Il racconto che propongo ora, su consiglio di Giusepèn, non è noioso ma è triste... lasciatemelo scrivere. La vita è fatta di "prove" e questo pezzo di vita, racconta proprio talune "prove" che Giusepèn ha vissuto, ma che io ho vissuto solo in parte.
Eccoci allora alle prese con la "calastria" che è la peggiore delle indigenze; ciò che tuttora vivono i Popoli in guerra o i Popoli "derubati" dalle loro risorse che nemmeno posseggono il necessario, il più stretto necessario, come l'acqua pulita da bere o il latte da mangiare.
La "calastria" a cui allude Giusepèn, è quella che s'è manifestata prima-durante-dopo la guerra. Ha visto dappertutto sacrifici estremi e solenni rinunce; tanto che anche di fronte alla "tessera" in vigore nei tempi addietro, la gente aveva poco per nutrirsi e quasi niente per una fantasia-culinaria.
"a cà mia, ghea a minestra e ul pan negar" (a casa mia c'era la minestra e il pane nero". "ul cundimentu l'ea ul lardu e i cudighi dul purscel" (il condimento era rappresentato dal lardo e dalle cotiche del maiale), "cara grazia s'à te pudei mangiò un tuchetu da gurgunzoea o 'na fetta da bulogna o da spala crua" (cara grazia se potevi mangiare un pezzo di formaggio-gorgonzola o una fetta di mortadella di bologna o di spalla cruda" - "ul prosciuto a saean non mal'ea e a fruta ean i pom e 'na coi mugnoga o i sciesi, candu ghean" (del prosciutto non sapevamo com'era e la frutta erano le mele e qualche albicocca o le ciliegie quando maturavano" - "in invernu ghea i cochi e 'n cai figu cal vanzea su su a pianta e 'na cai niscioea catao non" (in inverno c'erano i cachi e qualche fico che maturava tardi e restava sulla pianta e qualche nocciola non colta", per inquadrare uno stato di indigenza che nulla aveva a che fare con l'alimentazione.
Le persone si accaparravano (dove potevano e in base ai pochi soldi che possedevano) derrate alimentari di "fortuna", qua e là, dove si sentivano persone disposte ad aiutare il prossimo, senza contare chi vendeva a "borsa nera" che aveva "clienti", ma erano persone che puntavano ignominiosamente all'affare più che all'aiuto.
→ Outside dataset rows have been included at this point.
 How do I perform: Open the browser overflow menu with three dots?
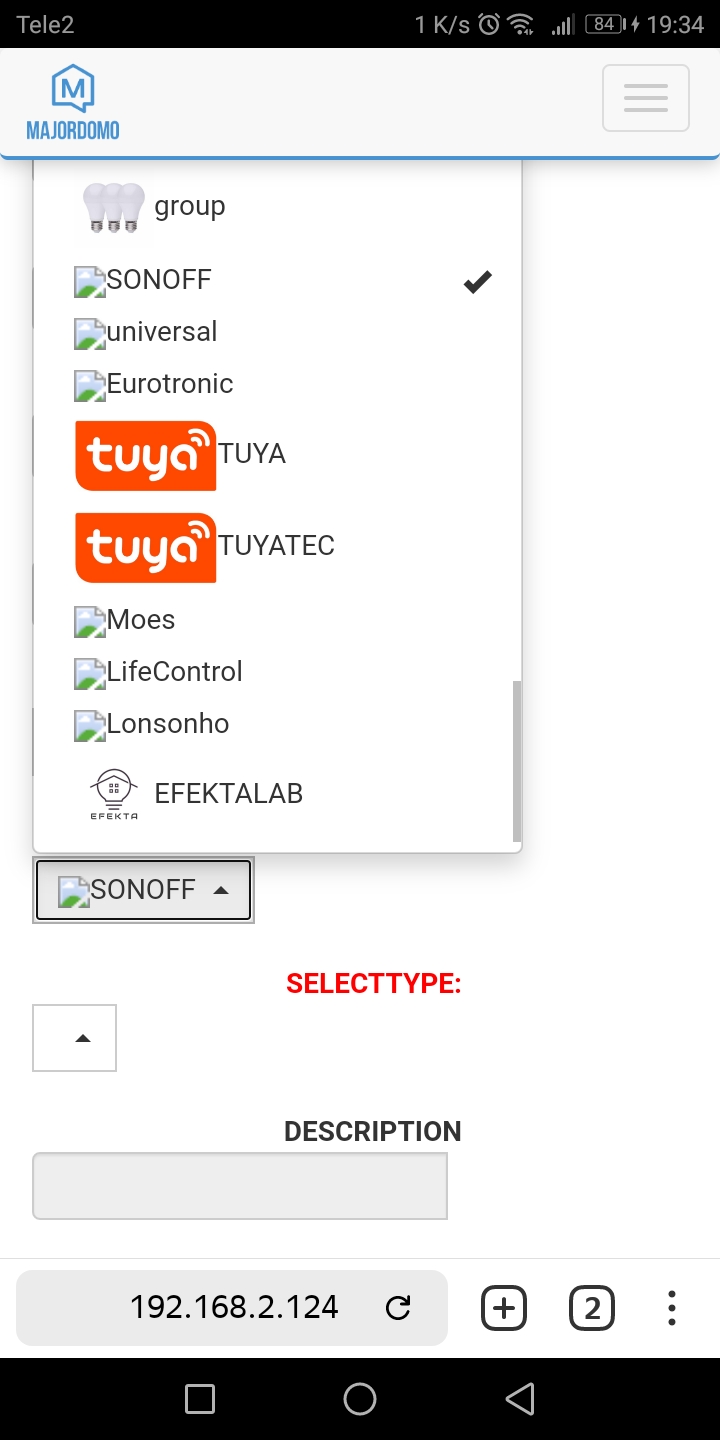pos(671,1307)
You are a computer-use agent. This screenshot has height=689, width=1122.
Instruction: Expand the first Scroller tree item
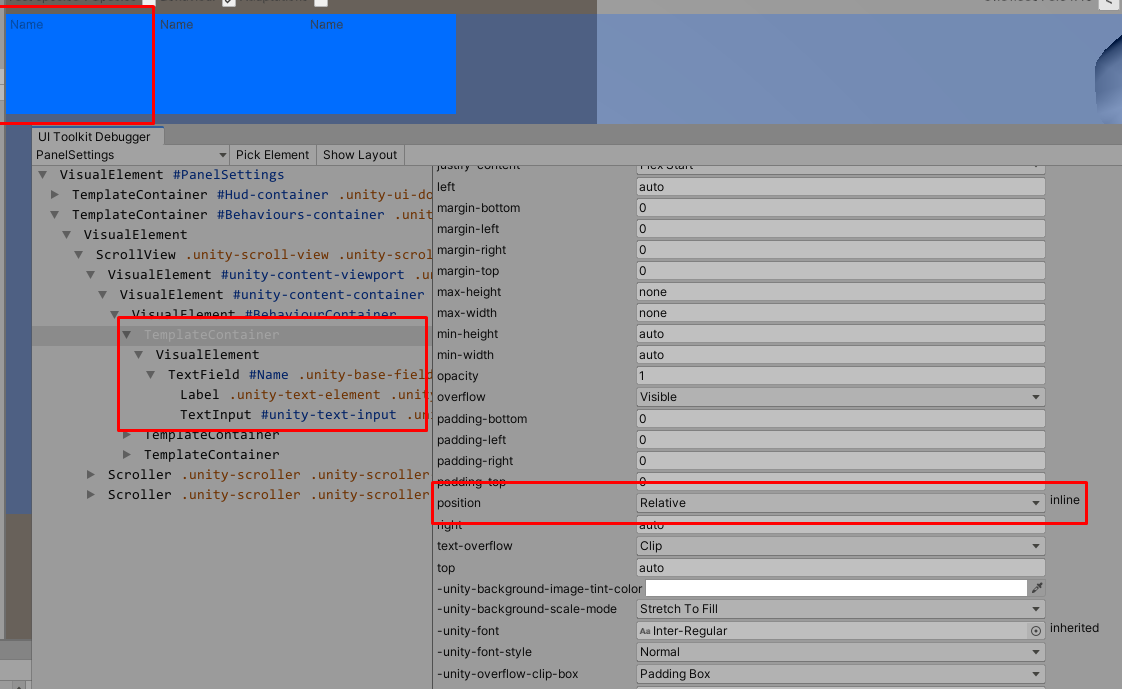(90, 474)
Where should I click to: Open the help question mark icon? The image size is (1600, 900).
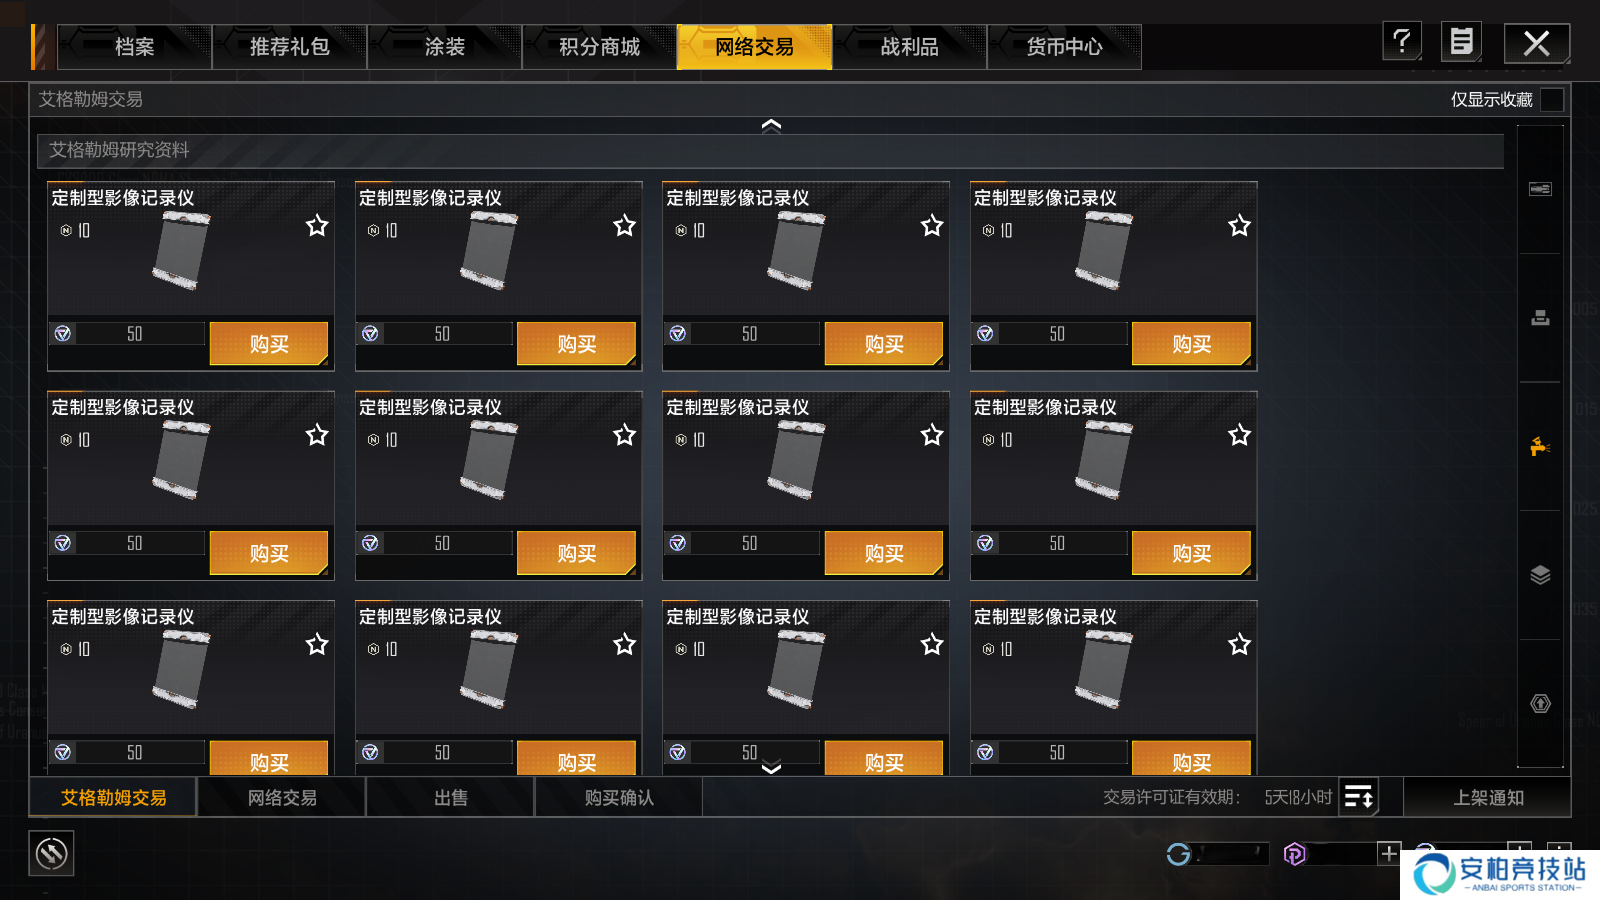tap(1402, 42)
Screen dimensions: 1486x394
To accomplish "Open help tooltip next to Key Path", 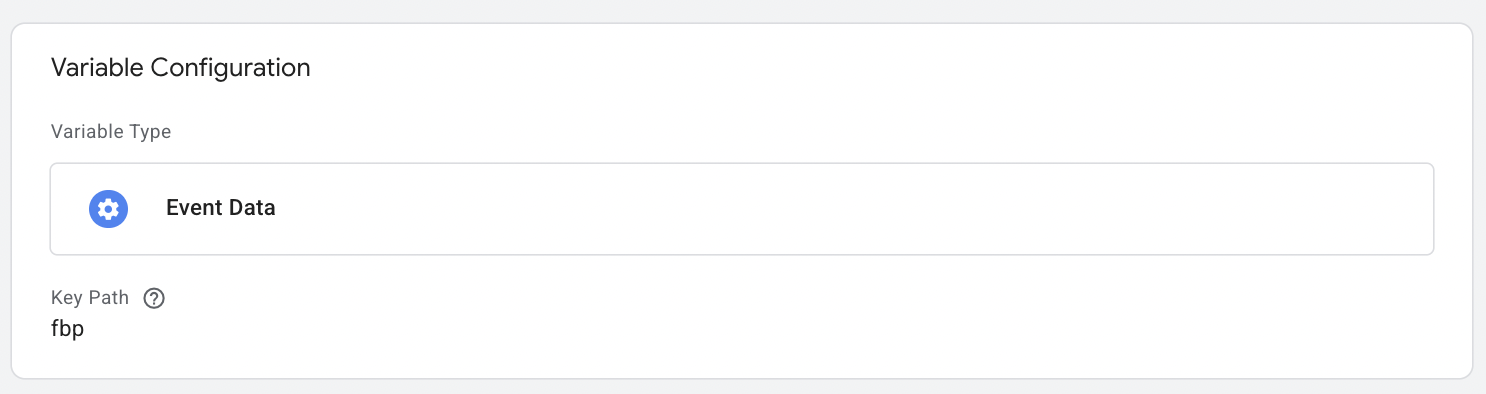I will coord(154,298).
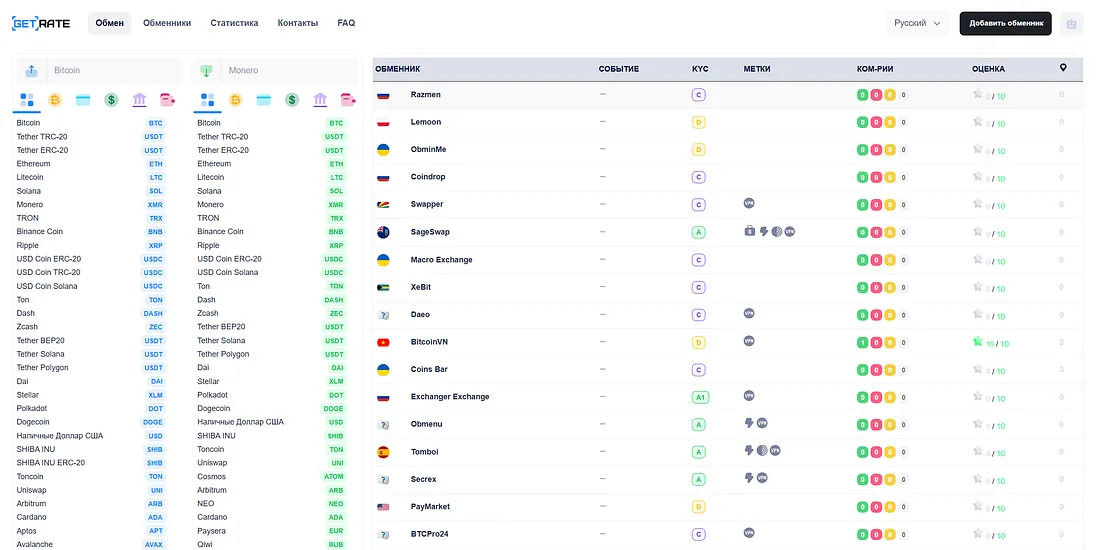This screenshot has height=550, width=1100.
Task: Switch to the Статистика tab
Action: coord(234,23)
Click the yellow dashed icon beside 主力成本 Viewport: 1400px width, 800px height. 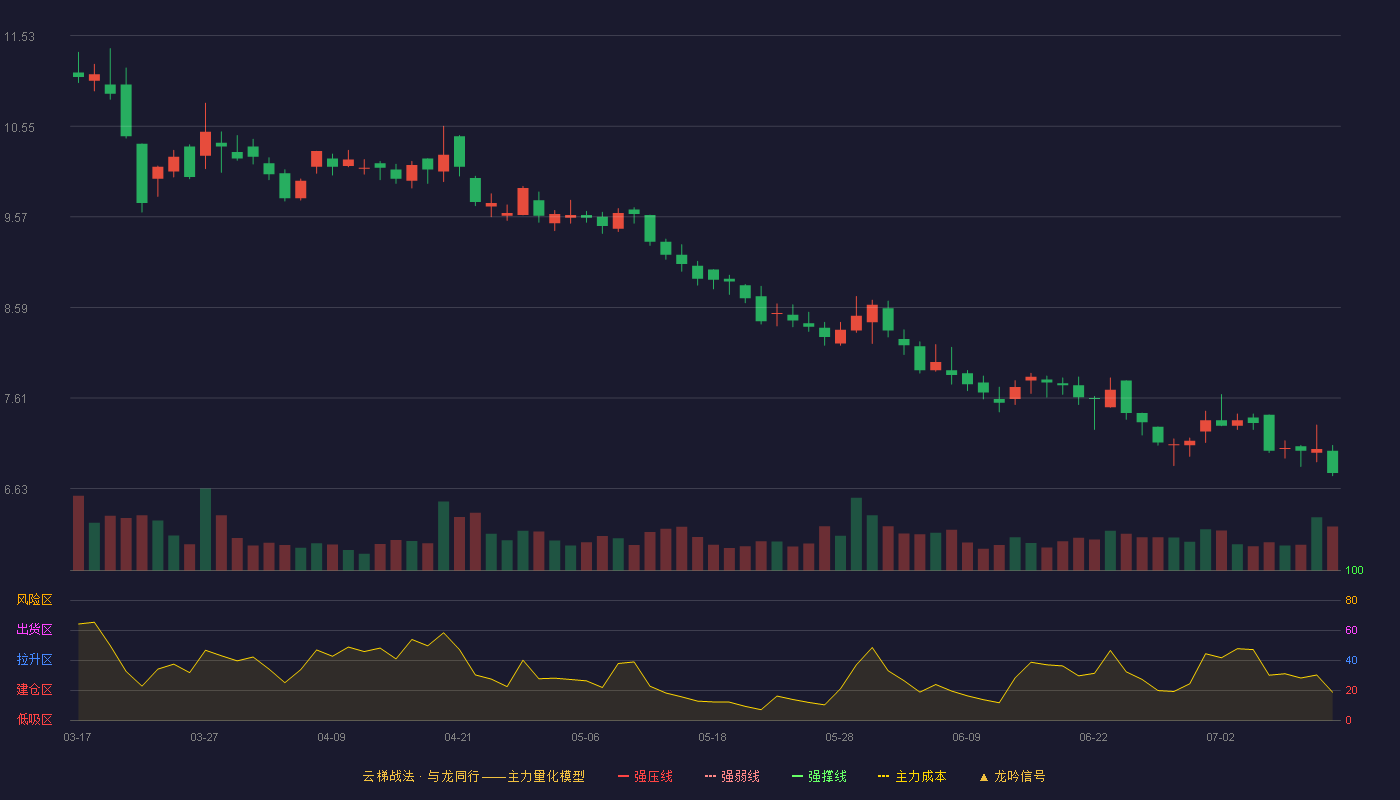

Il quadro sembra delirante, ma la "calastria" colpiva tutti (più o meno) e, come sempre accade, durante la guerra (ignobile) c'è chi si arricchisce e chi si spossessa di tutto pur di campare. C'erano pure le rapine nei campi e nelle stalle e chi aveva galline nel pollaio, doveva vigilare non contro le faine, ma contro i furti copiosi che si mettevano a segno durante la notte.
"Calastria" fa rima con "malattia" e la salute precaria conduceva a morte repentina, per le fatiche compiute e per i disagi del troppo lavoro non supportato da un'alimentazione scarsa. Certo, c'era la polenta... e la troppa polenta procurava la gotta. Giusepèn non vuole andare oltre, ma il messaggio che offre, non è desolante: "mei eghi pocu, tuci che pochi ad eghi tuscossi" (meglio avere poco, tutti, piuttosto di pochi ad avere tutto" e odiare la guerra è avere coscienza e procurare la guerra è da sconsiderati.